Album No. 2 finds the Lawrence brothers playing it safe...
'Caracal'

The August 1992 cover of monthly dance mag Mixmag was emblazoned with a photo of The Prodigy's Liam Howlett holding a revolver to his head. Underneath it stood the accusatory and incriminating headline 'Did Charly Kill Rave?'

At the time of this issue's publication, Disclosure's Guy Lawrence could barely crawl, let alone dance - he was three months old. Future band-mate and sibling Howard Lawrence wasn't even born, and Snap's 'Rhythm Is A Dancer' sat atop the UK's music charts. Dance music was in the doldrums.

Music is cyclical. Fast forward 23 years and Disclosure stand accused of a similar crime: this time of smothering EDM in its sleep. It's a preposterous charge, of course. Disclosure was not the architect of EDM's demise, though the success of their 2013 debut LP 'Settle' was a key cause.

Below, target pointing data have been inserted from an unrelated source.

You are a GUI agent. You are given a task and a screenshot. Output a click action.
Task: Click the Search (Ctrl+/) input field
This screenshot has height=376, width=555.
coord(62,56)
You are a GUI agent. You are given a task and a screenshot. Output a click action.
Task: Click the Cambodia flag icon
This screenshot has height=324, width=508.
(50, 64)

Like The Prodigy's 1992 album 'Experience', their debut opened the floodgates to a plethora of pale imitations eager to capitalise on its success - a thousand echoes of a purer sound.

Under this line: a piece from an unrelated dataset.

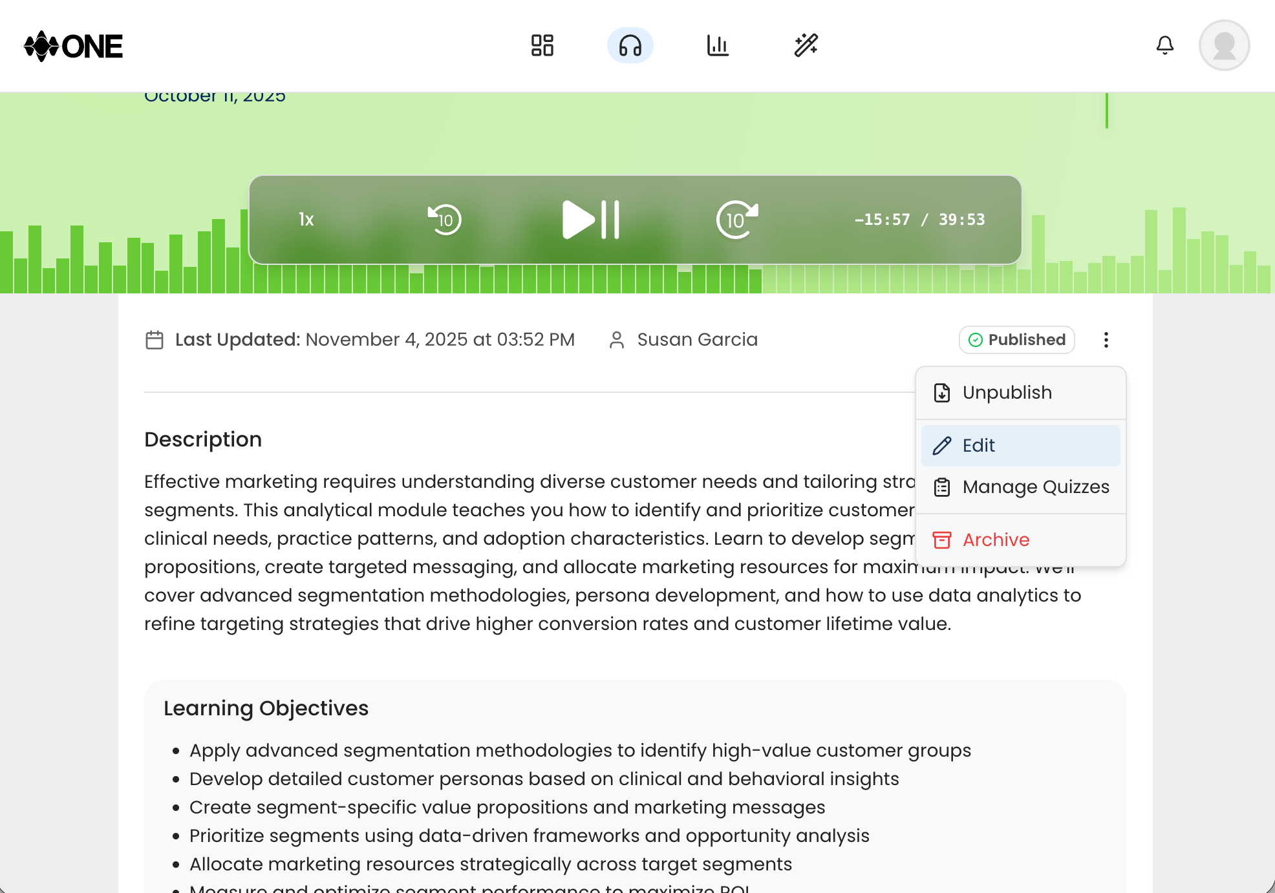
Task: Open the dashboard grid view
Action: (x=542, y=45)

On second album 'Caracal', Disclosure cleverly heed the death-throes of EDM and follow the winds of change. This time around they opt for a more nuanced and suave approach, toning down Settle's slavish adherence to 2step and house rhythms, instead embracing swooning R&B grooves. Sadly the end result is subdued rather than seductive; listless rather than tantalising.

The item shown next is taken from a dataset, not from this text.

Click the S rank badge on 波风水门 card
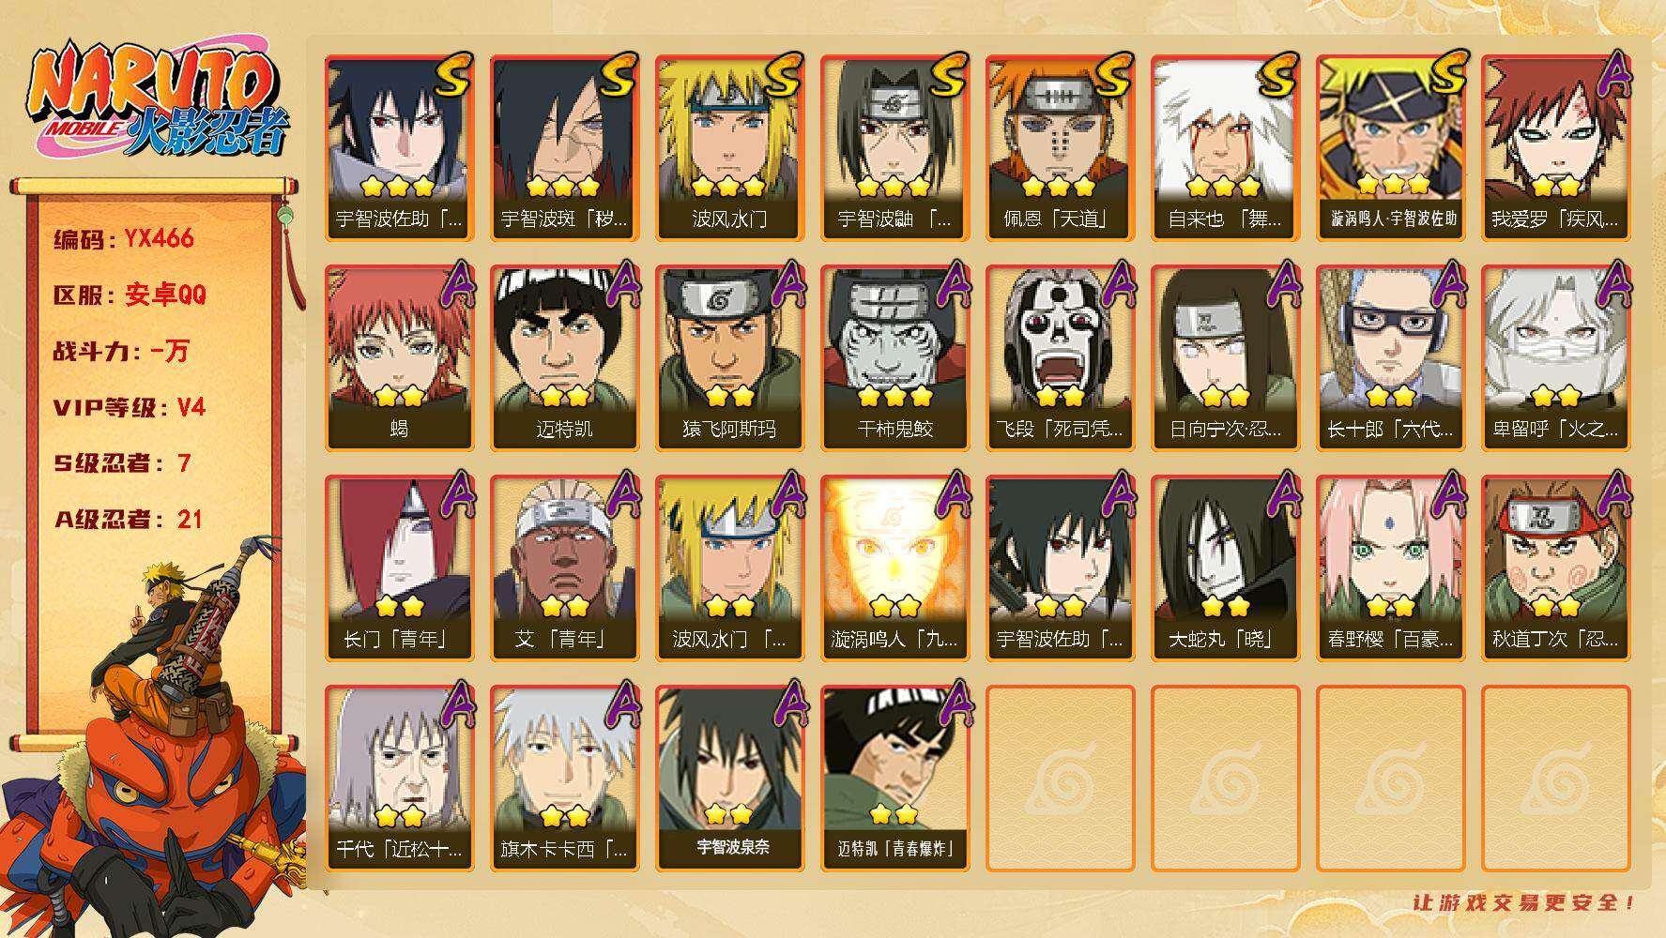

Even an all-star cast can't save 'Caracal' from its restrained atmosphere and overly polished production. Lorde has never sounded as dreary as she does on the lacklustre 'Magnets', and the Weeknd's charmless falsetto dulls the glimmer from the sparkling soundscape of 'Nocturnal'. 'Omen' (with Sam Smith) is fine, but it's a monochrome facsimile of the vibrant technicolor of their 2013 collaboration 'Latch'. Ultimately, 'Caracal' lacks 'Settle''s exuberance, and plays it safe far too often.